Implications of departure from s 501G(2) notification obligations

Federal Court: in the context of merits review of a non-revocation decision under s 501CA(4) of the Migration Act 1958 (Cth), can it be said that any departure by the original decision-maker from his or her notification obligations under s 501G(2)  would result in invalidity of a merits review application, "without consideration of the extent and consequences of the departure"?

The Applicant's visa was mandatorily cancelled pursuant to s 501(3A) of the Migration Act 1958 (Cth) on character grounds.

The Applicant sought revocation of that cancellation, but the Minister refused to revoke the cancellation decision pursuant to s 501CA(4).

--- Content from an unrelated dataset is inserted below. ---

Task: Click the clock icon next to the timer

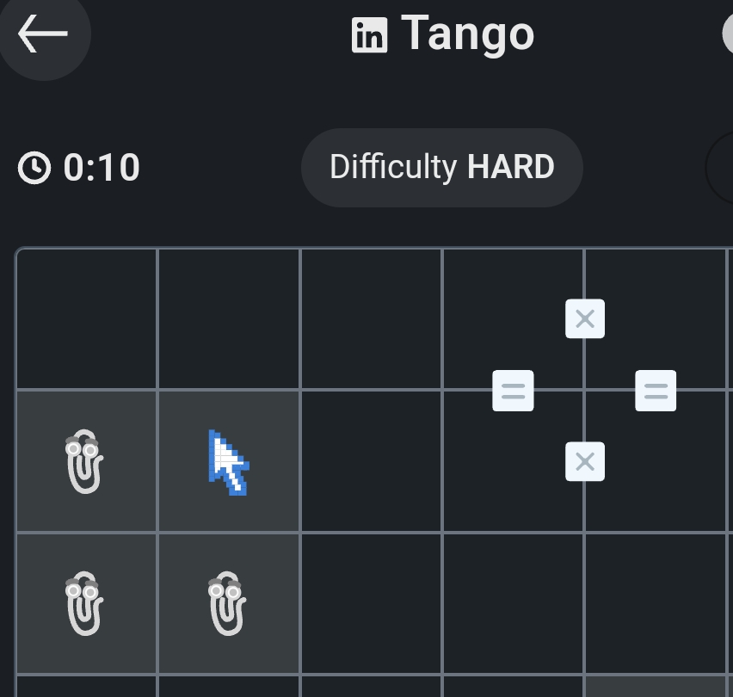Action: [34, 168]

Section 501G(2) required the Minister's notice of non-revocation sent to the Applicant to be accompanied by "every document, or part of a document, that ... is in the delegate’s possession or under the delegate’s control; and was relevant to the making of the decision; and does not contain non‑disclosable information".

The Minister sent the Applicant the non-revocation notification letter accompanied by some documents, but not accompanied by a set of documents referred to as "Attachment J1".

The Applicant then applied to the Tribunal (AAT) for merits review of the non-revocation decision. Attachment J1 was not before the Tribunal when it made its decision to affirm the Minister's decision.

The Applicant eventually applied to the Federal Court (FCA) for judicial review of the Tribunal's decision.

The questions to the FCA were as follows:

Question 1: Was Attachment 1 relevant to the making of the Minister's non-revocation decision?

Question 2: If the answer to Question 1 is "no", are the "requirements in [s 501G(2)] such that any departure therefrom would result in invalidity, without consideration of the extent and consequences of the departure"?